Repeat exactly the lines that run from the start of the records below to the line with "Get Personalized Advice (246, 1734)", including both of those lines but not the pictures.

• [Supplied entries]:
☆ ☆ ☆ ☆ ☆

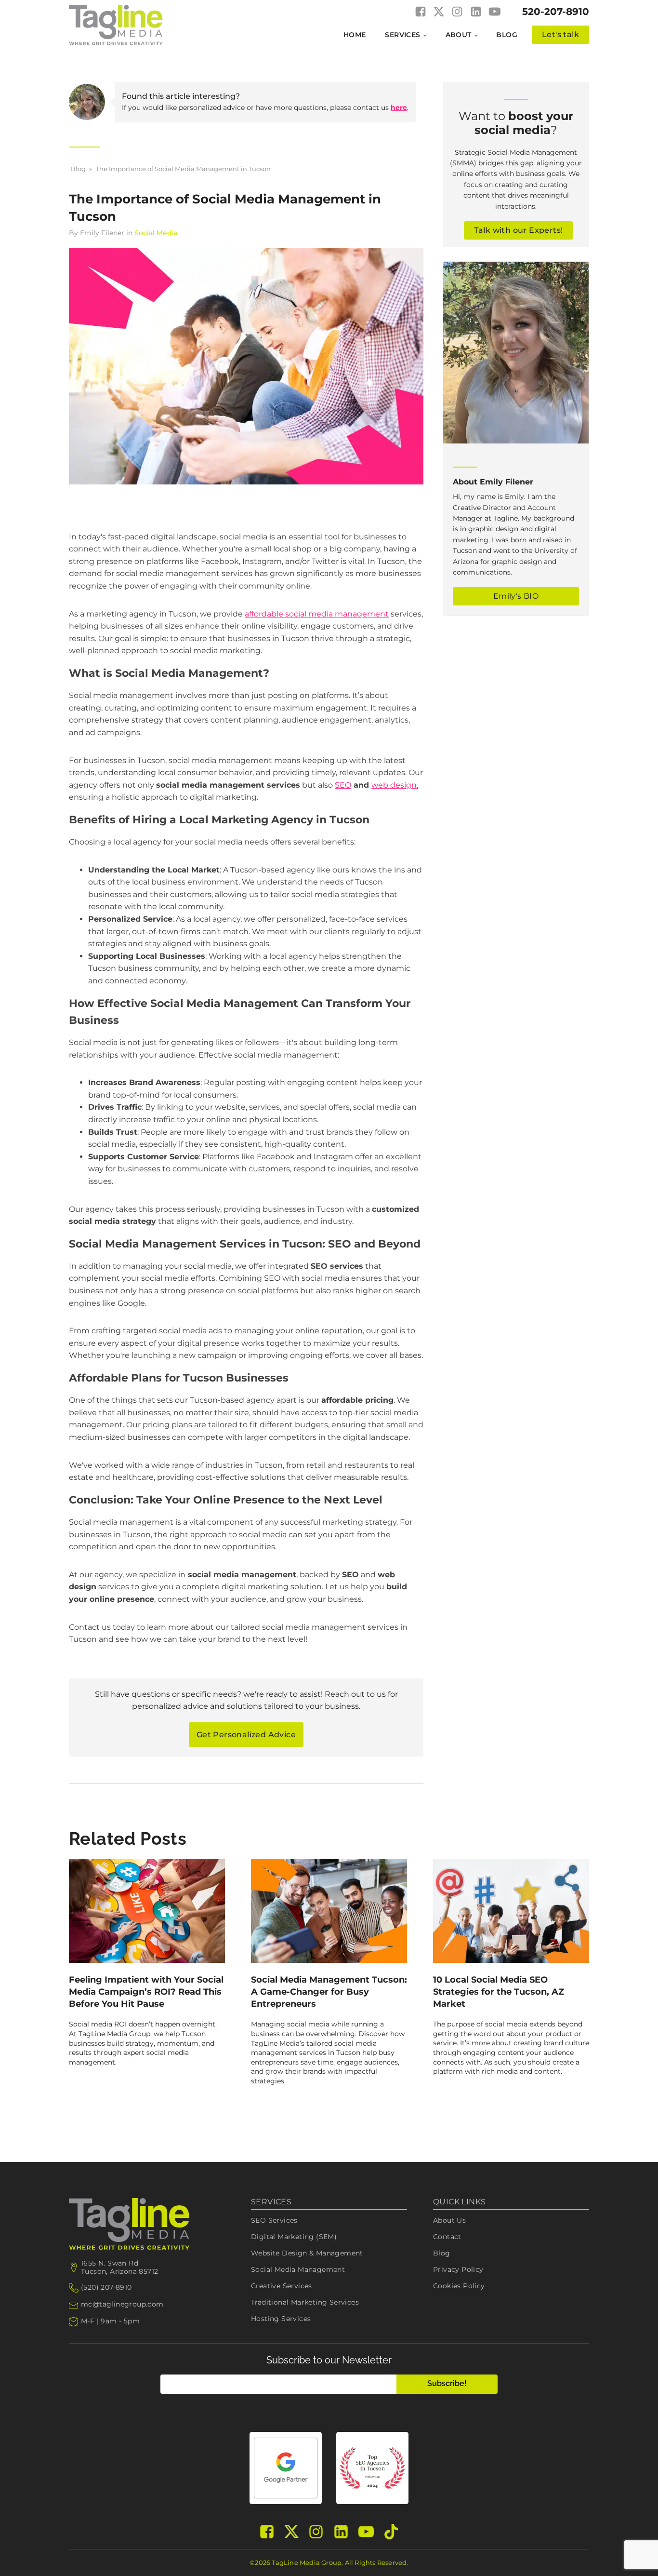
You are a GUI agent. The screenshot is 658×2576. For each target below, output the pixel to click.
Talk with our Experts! (518, 230)
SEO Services (274, 2220)
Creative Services (281, 2285)
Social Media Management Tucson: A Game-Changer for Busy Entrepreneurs (329, 1991)
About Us (449, 2220)
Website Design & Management (307, 2253)
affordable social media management (317, 613)
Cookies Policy (459, 2285)
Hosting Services (281, 2318)
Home (354, 34)
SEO (343, 785)
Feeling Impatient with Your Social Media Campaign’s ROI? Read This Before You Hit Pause (146, 1991)
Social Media (156, 232)
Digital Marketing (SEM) (294, 2236)
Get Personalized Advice (246, 1734)
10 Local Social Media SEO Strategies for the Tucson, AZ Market (498, 1991)
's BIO (516, 596)
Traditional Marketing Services (305, 2302)
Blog (506, 34)
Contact (447, 2236)
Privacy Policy (458, 2269)
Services (402, 34)
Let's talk (560, 34)
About (459, 34)
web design (394, 785)
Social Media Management (298, 2269)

☆ ☆ ☆ ☆ ☆

• [Task result]:
You are a GUI agent. The screenshot is 658×2576. For each target below, output the pixel to click.
Talk with our Experts! (518, 230)
SEO Services (274, 2220)
Creative Services (281, 2285)
Social Media Management Tucson: A Game-Changer for Busy Entrepreneurs (329, 1991)
About Us (449, 2220)
Website Design & Management (307, 2253)
affordable social media management (317, 613)
Cookies Policy (459, 2285)
Hosting Services (281, 2318)
Home (354, 34)
SEO (343, 785)
Feeling Impatient with Your Social Media Campaign’s ROI? Read This Before You Hit Pause (146, 1991)
Social Media (156, 232)
Digital Marketing (SEM) (294, 2236)
Get Personalized Advice (246, 1734)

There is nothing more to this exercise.